In a previous post, we noted the New Hampshire Superior Court’s issuance of a preliminary injunction enjoining the New Hampshire Department of Environmental Services (NHDES) from implementing final maximum contaminant levels (MCLs) and ambient groundwater quality (AGQS) standards for four PFAS compounds.  On July 23, 2020, Governor Chris Sununu signed into law legislation that set maximum contaminant levels for drinking water (MCLs) for the four compounds:

PFOA 12 ppt
PFOS 15 ppt
PFHxS 18 ppt
PFNA 11 ppt

In doing so, the Governor and the Legislature decided not to wait for State’s courts to resolve the appeal of the standards promulgated by NHDES.

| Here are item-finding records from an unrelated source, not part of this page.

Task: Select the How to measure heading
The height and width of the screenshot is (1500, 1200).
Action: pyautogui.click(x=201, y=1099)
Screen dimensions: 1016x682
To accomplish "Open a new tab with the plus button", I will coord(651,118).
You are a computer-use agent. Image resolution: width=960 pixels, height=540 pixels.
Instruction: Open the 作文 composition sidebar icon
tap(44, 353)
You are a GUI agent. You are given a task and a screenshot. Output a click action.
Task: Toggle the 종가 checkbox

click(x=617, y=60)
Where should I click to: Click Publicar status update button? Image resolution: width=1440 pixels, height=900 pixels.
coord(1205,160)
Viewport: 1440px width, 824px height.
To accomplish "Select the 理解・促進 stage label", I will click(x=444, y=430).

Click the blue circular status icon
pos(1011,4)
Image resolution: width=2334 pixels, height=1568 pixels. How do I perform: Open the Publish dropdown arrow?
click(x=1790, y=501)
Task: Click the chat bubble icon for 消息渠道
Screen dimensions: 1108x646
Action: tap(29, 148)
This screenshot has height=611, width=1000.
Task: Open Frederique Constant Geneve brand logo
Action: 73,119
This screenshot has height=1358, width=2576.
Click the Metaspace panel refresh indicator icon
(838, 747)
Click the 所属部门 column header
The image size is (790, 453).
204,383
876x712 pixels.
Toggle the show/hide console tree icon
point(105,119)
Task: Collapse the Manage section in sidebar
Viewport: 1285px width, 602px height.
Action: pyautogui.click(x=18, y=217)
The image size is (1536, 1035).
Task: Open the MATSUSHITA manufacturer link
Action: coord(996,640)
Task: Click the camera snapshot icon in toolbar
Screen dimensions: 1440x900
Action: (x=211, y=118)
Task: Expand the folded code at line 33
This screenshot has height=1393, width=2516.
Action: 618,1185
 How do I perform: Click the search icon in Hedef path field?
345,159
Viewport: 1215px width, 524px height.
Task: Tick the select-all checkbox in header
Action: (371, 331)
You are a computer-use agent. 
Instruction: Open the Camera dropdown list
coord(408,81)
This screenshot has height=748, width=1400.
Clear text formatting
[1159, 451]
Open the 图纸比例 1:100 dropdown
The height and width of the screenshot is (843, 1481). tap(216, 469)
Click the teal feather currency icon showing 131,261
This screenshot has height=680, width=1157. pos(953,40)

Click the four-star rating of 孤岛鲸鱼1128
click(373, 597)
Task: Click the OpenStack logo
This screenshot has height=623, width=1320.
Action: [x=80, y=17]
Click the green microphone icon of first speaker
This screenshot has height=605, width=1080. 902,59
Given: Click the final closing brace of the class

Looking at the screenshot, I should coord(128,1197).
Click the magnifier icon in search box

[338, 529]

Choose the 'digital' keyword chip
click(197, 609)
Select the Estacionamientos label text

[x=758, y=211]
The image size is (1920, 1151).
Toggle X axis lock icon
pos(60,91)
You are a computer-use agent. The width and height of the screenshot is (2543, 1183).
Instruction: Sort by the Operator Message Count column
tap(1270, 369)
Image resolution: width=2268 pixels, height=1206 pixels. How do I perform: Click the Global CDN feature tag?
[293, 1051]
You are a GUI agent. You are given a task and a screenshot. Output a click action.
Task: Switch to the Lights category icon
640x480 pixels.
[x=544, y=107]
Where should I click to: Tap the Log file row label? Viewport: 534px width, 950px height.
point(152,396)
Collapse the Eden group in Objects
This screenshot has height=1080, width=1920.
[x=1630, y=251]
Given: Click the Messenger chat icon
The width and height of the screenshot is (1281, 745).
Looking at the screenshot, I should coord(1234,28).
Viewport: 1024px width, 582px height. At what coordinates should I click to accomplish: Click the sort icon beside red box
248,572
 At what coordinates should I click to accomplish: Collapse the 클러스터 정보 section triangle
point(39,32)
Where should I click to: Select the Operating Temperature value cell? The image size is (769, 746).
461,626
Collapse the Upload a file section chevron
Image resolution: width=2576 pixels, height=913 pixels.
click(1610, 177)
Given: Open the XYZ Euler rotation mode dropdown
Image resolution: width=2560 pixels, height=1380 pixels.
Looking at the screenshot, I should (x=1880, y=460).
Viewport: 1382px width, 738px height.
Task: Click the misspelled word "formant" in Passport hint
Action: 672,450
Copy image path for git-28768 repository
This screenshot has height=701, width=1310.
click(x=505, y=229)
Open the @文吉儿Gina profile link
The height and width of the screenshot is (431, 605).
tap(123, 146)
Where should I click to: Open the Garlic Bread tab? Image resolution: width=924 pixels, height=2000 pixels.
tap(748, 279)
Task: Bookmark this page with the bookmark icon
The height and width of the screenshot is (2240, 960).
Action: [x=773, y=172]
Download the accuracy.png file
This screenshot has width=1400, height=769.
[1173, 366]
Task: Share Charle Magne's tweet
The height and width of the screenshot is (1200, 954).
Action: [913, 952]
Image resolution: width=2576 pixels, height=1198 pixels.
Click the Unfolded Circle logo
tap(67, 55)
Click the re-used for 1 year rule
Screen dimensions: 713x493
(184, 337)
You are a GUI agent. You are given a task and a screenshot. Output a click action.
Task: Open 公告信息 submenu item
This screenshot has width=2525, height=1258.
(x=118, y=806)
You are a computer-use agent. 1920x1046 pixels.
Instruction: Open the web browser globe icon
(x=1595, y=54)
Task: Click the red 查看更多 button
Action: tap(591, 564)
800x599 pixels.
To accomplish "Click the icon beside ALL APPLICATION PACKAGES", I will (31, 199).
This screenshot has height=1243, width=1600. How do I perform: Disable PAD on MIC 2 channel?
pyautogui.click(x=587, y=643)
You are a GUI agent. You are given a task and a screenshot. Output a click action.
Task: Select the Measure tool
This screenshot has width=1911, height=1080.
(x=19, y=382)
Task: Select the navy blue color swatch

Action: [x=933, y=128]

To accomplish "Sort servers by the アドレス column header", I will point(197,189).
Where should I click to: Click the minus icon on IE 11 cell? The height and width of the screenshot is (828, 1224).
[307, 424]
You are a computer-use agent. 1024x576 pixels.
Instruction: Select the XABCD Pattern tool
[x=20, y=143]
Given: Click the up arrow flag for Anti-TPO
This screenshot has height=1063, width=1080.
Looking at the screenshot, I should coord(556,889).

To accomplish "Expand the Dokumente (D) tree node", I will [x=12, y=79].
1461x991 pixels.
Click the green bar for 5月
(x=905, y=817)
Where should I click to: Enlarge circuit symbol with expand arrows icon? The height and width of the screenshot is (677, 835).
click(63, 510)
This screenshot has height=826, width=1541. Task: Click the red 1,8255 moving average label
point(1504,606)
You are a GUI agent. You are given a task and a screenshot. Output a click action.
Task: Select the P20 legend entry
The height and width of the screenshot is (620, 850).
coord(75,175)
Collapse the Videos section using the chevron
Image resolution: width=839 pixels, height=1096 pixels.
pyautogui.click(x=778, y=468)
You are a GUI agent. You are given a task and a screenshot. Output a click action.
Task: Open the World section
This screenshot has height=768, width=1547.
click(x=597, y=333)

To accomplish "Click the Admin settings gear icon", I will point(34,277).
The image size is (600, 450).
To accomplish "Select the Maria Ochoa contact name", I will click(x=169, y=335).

That appeal and the preliminary injunction had turned on whether NHDES had conducted an adequate cost-benefit analysis. It appears from review of the fiscal notes associated with the legislation that the legislature considered, and acted on, the same financial information considered by NHDES, though the legislation also added funding to defray the impact.


On November 26, 2019, the Superior Court of New Hampshire had issued a preliminary injunction enjoining NHDES from implementing the final rules that contained MCLs and Ambient Groundwater Standards for the four PFAS. The Court held that the appellants were likely to succeed on their claim that NHDES did not conduct an adequate cost-benefit analysis. The Court stated that the agency needed to do more than simply “consider” costs and benefits.

Following the November injunction, and likely in response to it, the New Hampshire legislature introduced HB1264 in early January 2020, which proposed to establish by statute the four new PFAS MCLs, and, among other things, to appropriate $50,000,000 to NHDES for the purpose of providing low-interest loans to community water systems and non-profit, non-transient public water systems for remediation efforts.

Notably, the fiscal note for HB1264 uses the same costs identified by NHDES in its cost-benefit analysis, which estimated treatment costs for public water systems ranging from $65 million to $142.8 and operating and maintenance (O&M) costs from $6.9 million to $13.4 million. As for “landfills, contaminated sites and groundwater discharge sites,” the fiscal note states that costs for compliance are “indeterminable,” but estimated “Corrective Action Costs” for different types of facilities such as “Active Hazardous Waste Sites” ($2.3 to $4.4 million), “Municipal Landfills” ($935k to $1.75 million) and “Groundwater Discharge Permit Sites” ($5 million). Again, these estimated “Corrective Action Costs” appear to be based on NHDES’ cost-benefit analysis, which had been found inadequate in the injunction proceedings.